In the part of the items that begins with the line containing "Task: Click the help question mark icon" and runs to the end of the items, change "screenshot" to "capture". Give that part again with nothing else altered, and leave the pictures out.

Screenshot and document pointing items:
··········
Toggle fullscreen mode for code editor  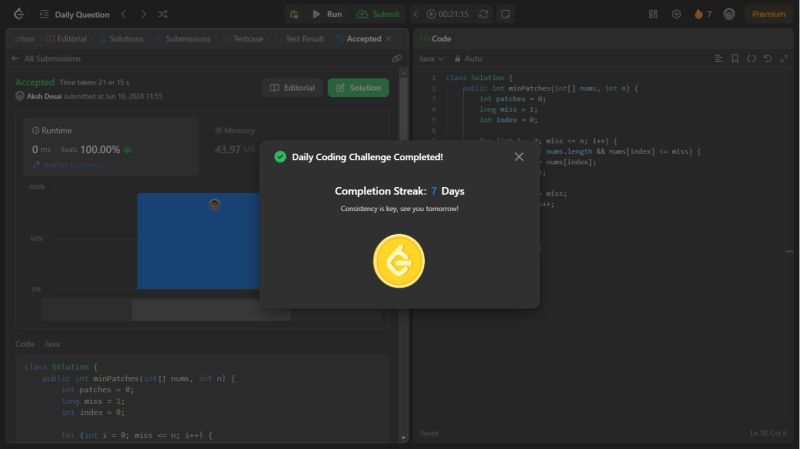[x=783, y=59]
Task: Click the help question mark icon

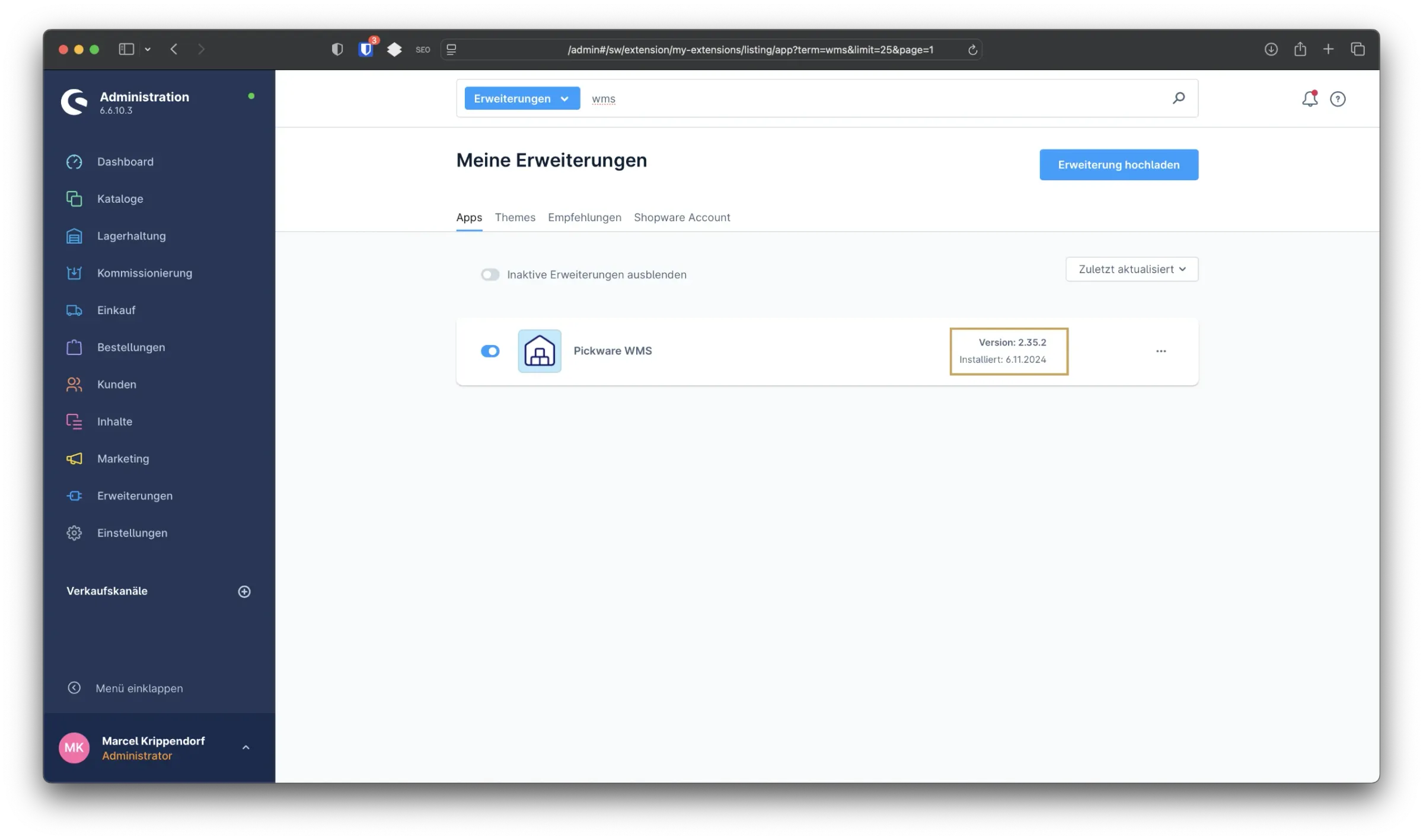Action: tap(1338, 99)
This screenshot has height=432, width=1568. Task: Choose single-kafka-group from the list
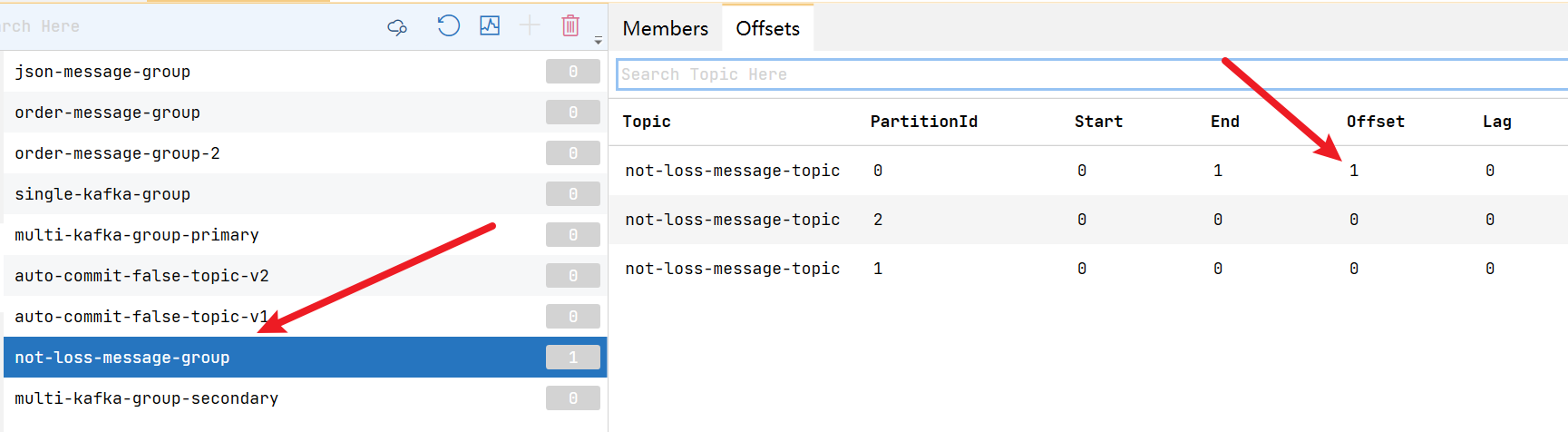click(305, 193)
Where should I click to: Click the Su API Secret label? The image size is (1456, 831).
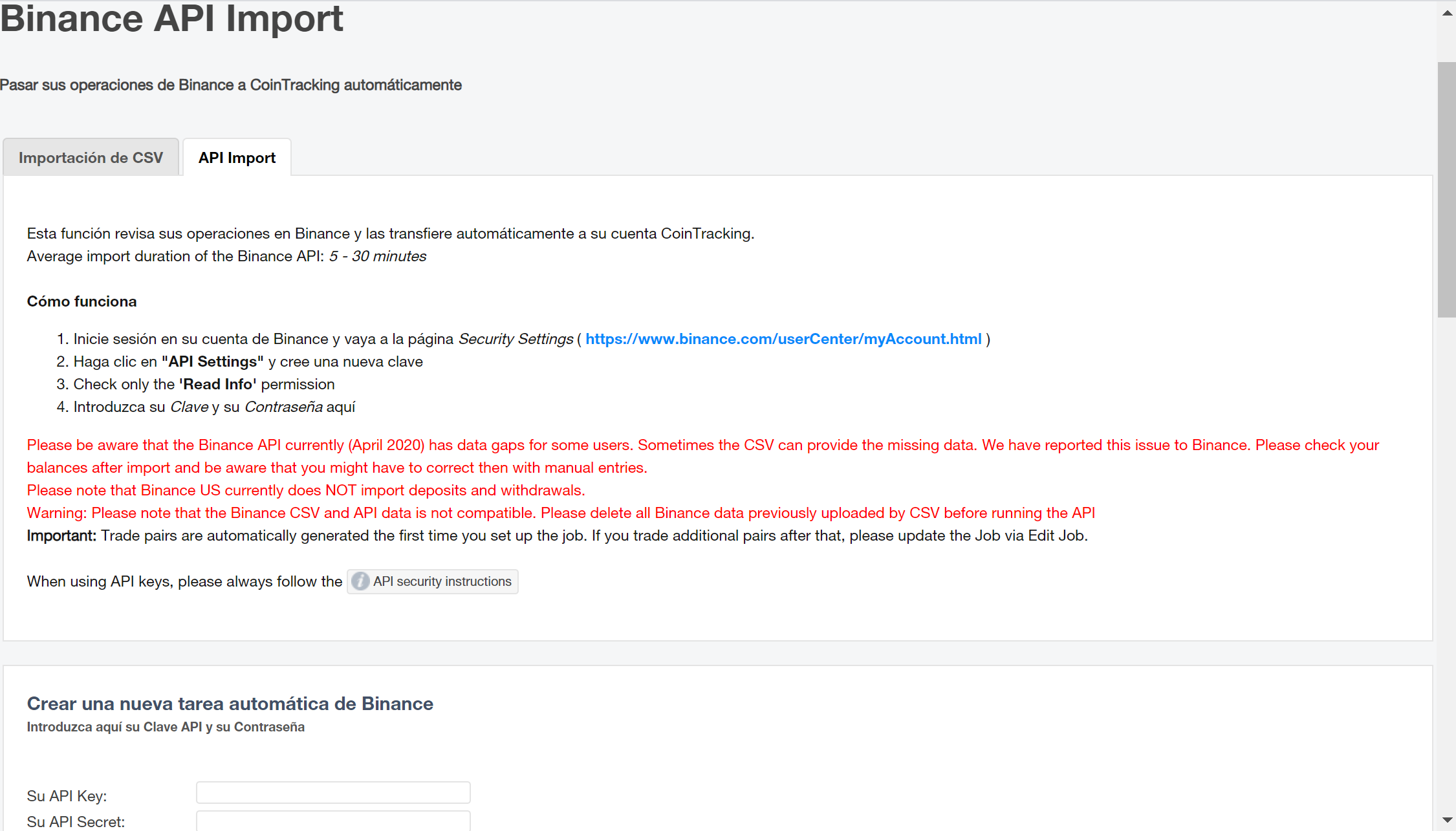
··········
» **Result of this task**:
Task: Click the help question mark icon

Action: tap(1338, 99)
This capture has height=432, width=1568. Task: Choose single-kafka-group from the list
click(305, 193)
Where should I click to: Click the Su API Secret label? The image size is (1456, 831).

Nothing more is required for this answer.